Hi, I am the owner of Pure Sue. first raw vegan cheesecake shop in China. We also have other raw vegan delights and vegan quick salads, pastas, and soups to go.
We are located in Guangzhou, zhujiang new town.
Thanks Sue! It sounds great, if I end up back in Shanghai someday I will check it out, I love raw cheesecake. :)
Are you absolutely certain that these dishes were 100% vegan? My experience has been that Chinese dishes labeled as “vegan/vegetarian” can be cooked in fish or even chicken/beef broth and still be considered as vegetarian by restaurants. This happened to me just a few months ago. I ordered a dish in a Chinese restaurant from their “vegetarian” menu, made of soy, gluten and tofu. I happened to ask if it was “100% vegetarian”, and they didn’t know, then asked the chef to come out. He shook his head “no”, saying it was cooked in fish broth.

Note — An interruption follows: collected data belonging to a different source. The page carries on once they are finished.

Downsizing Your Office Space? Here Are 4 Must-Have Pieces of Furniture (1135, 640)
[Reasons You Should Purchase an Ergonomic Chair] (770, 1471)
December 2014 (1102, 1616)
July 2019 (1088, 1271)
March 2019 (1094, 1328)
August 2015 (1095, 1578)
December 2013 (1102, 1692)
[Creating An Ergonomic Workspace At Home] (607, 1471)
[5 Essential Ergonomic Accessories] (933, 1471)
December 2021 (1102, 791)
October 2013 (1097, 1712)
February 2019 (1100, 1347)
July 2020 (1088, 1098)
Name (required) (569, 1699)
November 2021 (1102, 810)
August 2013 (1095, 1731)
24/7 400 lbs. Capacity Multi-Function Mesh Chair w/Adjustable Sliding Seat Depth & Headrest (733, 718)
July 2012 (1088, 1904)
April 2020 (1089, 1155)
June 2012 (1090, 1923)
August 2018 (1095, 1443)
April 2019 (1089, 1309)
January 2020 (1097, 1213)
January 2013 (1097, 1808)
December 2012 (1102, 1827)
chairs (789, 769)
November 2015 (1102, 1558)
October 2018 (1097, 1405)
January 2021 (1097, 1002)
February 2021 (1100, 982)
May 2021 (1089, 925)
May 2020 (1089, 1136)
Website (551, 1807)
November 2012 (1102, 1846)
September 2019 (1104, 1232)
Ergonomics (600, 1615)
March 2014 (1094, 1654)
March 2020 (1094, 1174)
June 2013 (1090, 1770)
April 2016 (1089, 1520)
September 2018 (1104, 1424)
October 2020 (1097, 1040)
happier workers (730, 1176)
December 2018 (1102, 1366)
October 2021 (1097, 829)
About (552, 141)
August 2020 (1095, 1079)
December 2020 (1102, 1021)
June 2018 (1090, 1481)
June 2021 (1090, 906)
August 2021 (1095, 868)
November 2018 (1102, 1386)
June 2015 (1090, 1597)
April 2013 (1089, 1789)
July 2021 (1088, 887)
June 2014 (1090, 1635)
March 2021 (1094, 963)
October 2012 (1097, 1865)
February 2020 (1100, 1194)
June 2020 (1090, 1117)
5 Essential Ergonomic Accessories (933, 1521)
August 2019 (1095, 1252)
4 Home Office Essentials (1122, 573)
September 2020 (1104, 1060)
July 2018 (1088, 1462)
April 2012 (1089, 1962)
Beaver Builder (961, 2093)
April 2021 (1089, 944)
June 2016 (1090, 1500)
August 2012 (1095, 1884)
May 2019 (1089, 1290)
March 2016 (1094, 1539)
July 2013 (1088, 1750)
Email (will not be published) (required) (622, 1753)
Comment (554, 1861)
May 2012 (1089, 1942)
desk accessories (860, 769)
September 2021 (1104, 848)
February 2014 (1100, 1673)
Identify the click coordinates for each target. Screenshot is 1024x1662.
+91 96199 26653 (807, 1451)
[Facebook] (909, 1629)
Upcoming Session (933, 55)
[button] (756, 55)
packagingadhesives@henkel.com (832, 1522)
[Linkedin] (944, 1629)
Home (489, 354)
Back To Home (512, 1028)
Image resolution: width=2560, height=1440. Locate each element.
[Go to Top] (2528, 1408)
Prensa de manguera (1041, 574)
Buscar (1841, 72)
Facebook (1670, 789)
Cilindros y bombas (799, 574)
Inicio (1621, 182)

All the dishes in this article are from 100% vegetarian restaurants, so I’m as confident of their vegan-ness as in any veggie restaurant. It’s unfortunately the case that in non-vegetarian Chinese restaurants, dishes prepared with oyster sauce and fish/chicken/beef broth are sometimes labeled vegan/vegetarian. So in China it’s easiest to eat vegan by going to completely vegetarian or vegan restaurants (I found that there are often vegetarian restaurants near Buddhist temples). Otherwise, it’s important to double check like you did! Was the restaurant you were dining in a vegetarian restaurant or a place that serves meat? I’m hoping it was a 100% vegetarian place or else that’s very bad news! :/ Either way, I hope they changed the menu after you asked about that dish.